#### [Exercise description]
Your answer must be an exact transcription of every record below, with the pictures omitted.

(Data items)
--- --- ---
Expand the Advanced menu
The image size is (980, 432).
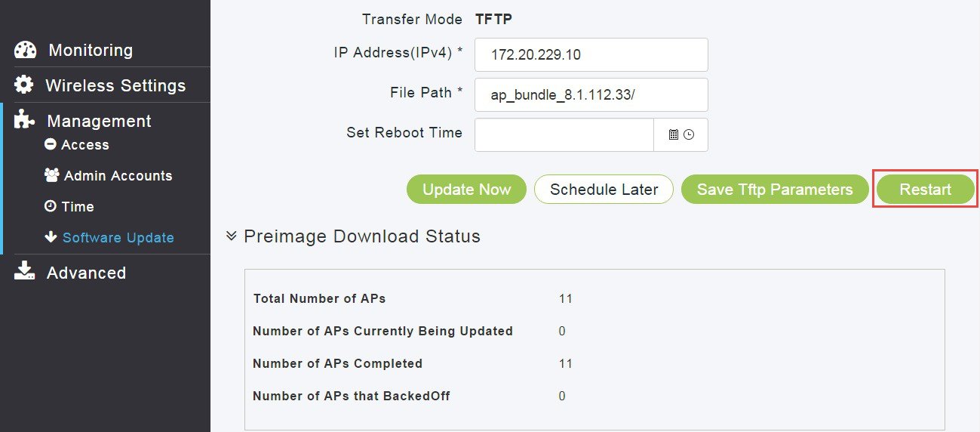[86, 273]
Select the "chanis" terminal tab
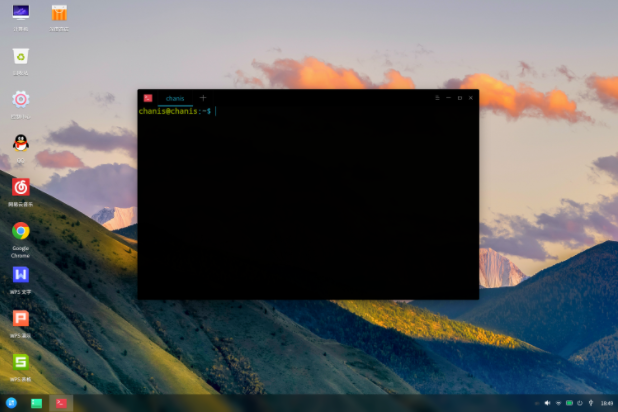This screenshot has width=618, height=412. (x=175, y=98)
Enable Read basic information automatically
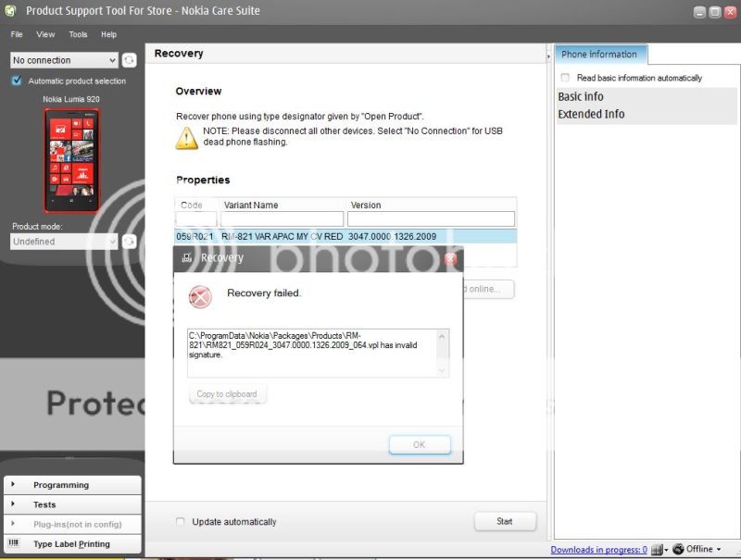The image size is (741, 560). click(x=566, y=78)
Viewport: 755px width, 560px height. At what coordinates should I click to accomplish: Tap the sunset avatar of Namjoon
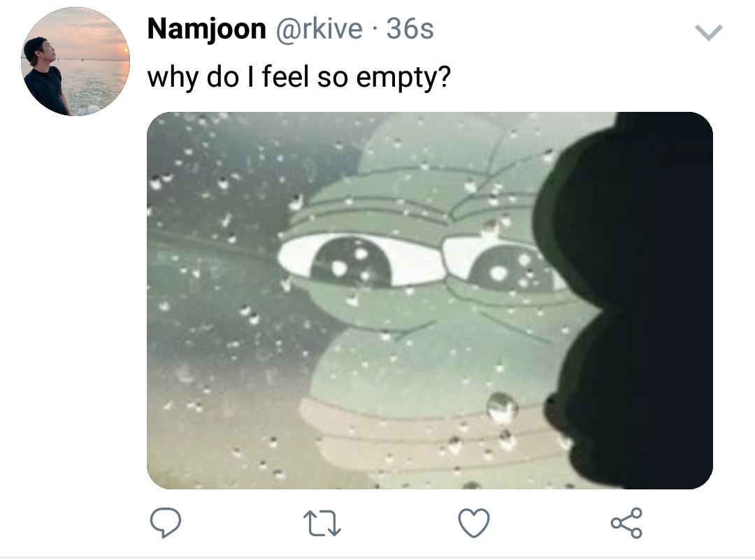76,61
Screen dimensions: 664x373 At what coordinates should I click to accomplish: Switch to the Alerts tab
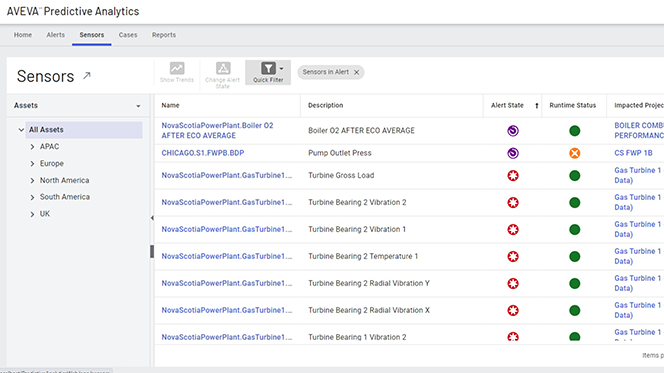[x=55, y=35]

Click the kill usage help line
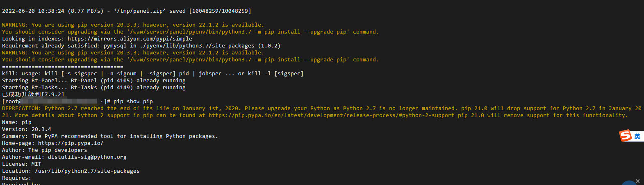click(x=153, y=74)
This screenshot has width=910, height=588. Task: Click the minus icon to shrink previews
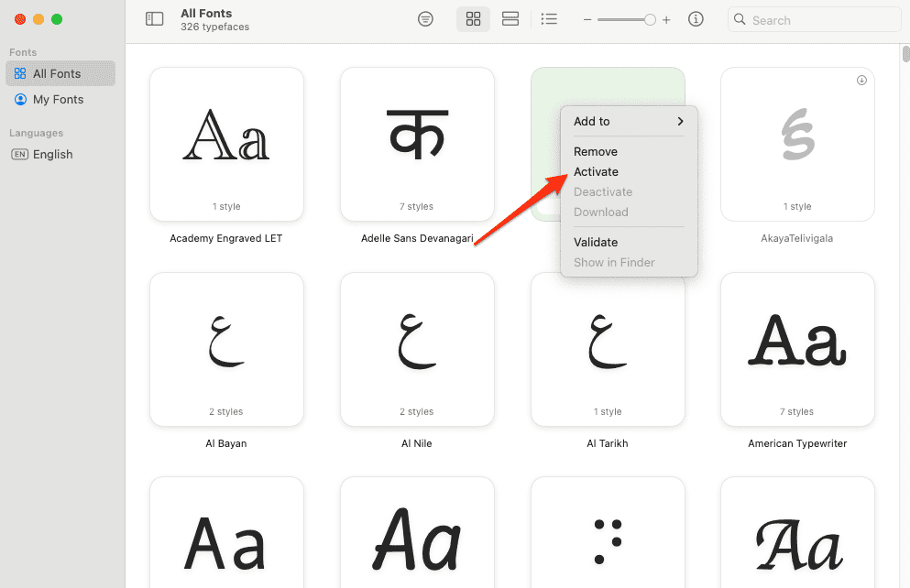[587, 20]
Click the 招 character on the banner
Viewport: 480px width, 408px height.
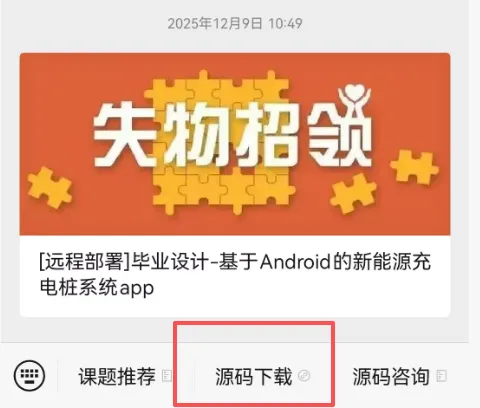coord(267,135)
--- --- ---
#### [Result of this task]
Expand the Advanced menu
The image size is (980, 432).
[86, 273]
Select the "chanis" terminal tab
This screenshot has width=618, height=412. (x=175, y=98)
Enable Read basic information automatically
The image size is (741, 560). click(x=566, y=78)
Viewport: 755px width, 560px height. At what coordinates should I click to accomplish: Tap the sunset avatar of Namjoon
76,61
Screen dimensions: 664x373 At what coordinates should I click to accomplish: Switch to the Alerts tab
[x=55, y=35]

Click the kill usage help line
click(x=153, y=74)
This screenshot has width=910, height=588. Task: Click the minus icon to shrink previews
[587, 20]
Click the 招 character on the banner
Viewport: 480px width, 408px height.
coord(267,135)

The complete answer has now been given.